* EXTRACTED DATA *
════

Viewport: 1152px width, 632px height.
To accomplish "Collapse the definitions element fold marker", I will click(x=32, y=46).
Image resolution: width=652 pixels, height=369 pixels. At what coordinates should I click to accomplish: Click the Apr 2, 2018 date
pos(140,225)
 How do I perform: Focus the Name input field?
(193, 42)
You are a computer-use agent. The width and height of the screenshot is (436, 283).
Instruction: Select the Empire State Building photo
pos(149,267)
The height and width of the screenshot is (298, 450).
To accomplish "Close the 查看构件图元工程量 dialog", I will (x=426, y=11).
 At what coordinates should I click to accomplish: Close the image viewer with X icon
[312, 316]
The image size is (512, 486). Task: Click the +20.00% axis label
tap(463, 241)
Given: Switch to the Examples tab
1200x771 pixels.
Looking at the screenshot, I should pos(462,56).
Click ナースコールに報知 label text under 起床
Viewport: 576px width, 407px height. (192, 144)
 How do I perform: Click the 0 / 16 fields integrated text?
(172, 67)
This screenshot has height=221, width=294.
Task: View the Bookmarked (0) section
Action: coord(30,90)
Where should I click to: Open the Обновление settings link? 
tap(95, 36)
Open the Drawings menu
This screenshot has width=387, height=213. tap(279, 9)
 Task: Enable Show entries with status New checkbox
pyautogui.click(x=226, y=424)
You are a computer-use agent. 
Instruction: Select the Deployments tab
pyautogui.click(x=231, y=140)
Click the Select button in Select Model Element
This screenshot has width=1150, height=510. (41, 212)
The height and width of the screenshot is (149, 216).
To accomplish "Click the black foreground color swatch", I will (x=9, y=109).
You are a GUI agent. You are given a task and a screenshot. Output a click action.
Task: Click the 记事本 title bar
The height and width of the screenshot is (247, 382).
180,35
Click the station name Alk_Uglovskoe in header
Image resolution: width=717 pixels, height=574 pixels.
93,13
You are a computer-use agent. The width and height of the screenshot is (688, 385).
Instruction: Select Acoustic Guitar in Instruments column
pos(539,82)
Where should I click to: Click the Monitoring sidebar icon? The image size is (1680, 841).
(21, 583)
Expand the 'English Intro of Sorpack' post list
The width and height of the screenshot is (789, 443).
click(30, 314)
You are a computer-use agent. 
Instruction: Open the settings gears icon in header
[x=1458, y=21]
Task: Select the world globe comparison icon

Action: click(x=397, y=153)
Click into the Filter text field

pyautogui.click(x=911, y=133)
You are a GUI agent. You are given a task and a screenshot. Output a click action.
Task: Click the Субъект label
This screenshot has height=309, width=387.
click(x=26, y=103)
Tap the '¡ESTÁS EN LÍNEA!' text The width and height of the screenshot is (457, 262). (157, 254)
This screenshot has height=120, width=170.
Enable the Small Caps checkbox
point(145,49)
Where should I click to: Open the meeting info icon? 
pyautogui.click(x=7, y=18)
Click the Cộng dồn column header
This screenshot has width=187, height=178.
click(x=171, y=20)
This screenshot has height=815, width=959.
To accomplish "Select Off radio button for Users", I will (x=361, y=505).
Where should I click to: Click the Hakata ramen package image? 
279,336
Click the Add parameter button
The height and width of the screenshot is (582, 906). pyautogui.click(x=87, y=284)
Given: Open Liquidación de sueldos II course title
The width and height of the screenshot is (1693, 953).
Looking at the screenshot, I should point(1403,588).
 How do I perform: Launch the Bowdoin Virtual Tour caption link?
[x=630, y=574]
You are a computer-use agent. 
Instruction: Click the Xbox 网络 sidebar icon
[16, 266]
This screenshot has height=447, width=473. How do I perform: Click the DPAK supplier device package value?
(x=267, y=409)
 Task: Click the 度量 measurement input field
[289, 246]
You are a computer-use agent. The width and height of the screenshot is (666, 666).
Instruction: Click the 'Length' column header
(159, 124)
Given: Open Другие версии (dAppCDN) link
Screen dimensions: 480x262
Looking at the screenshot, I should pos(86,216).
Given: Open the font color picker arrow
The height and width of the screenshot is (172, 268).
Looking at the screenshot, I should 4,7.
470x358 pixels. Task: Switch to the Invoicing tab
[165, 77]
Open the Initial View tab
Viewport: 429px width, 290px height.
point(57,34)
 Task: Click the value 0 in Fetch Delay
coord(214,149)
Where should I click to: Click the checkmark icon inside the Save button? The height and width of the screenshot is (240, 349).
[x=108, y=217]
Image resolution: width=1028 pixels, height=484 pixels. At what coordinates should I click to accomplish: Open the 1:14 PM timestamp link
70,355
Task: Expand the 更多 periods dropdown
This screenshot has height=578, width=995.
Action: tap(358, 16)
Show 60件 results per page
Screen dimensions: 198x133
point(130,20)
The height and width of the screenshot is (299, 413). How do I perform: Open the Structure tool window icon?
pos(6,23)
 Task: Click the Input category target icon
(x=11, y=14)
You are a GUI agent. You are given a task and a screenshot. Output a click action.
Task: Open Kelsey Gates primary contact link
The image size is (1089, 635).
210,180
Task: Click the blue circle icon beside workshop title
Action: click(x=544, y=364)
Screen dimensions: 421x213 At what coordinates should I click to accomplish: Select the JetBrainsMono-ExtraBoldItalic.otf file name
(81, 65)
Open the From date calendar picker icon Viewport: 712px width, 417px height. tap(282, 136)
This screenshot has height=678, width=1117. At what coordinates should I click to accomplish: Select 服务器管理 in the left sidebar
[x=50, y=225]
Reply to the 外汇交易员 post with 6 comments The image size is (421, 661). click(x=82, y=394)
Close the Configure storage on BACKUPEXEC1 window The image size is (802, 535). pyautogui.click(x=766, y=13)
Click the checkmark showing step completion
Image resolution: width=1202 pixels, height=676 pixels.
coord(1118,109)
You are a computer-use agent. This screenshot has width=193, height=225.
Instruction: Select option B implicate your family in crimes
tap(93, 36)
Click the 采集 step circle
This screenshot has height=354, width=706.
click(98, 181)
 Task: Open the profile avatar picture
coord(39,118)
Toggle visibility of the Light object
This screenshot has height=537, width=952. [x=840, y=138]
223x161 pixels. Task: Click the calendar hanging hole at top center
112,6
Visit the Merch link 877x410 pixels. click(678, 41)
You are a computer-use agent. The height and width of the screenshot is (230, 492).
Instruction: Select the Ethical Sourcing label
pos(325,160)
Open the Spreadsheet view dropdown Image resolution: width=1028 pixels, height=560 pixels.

════

* REQUIREMENT *
Which lines hold the word "picker"? Return all of them from the records above.

* REPLY *
Given: Open the font color picker arrow
Open the From date calendar picker icon Viewport: 712px width, 417px height. tap(282, 136)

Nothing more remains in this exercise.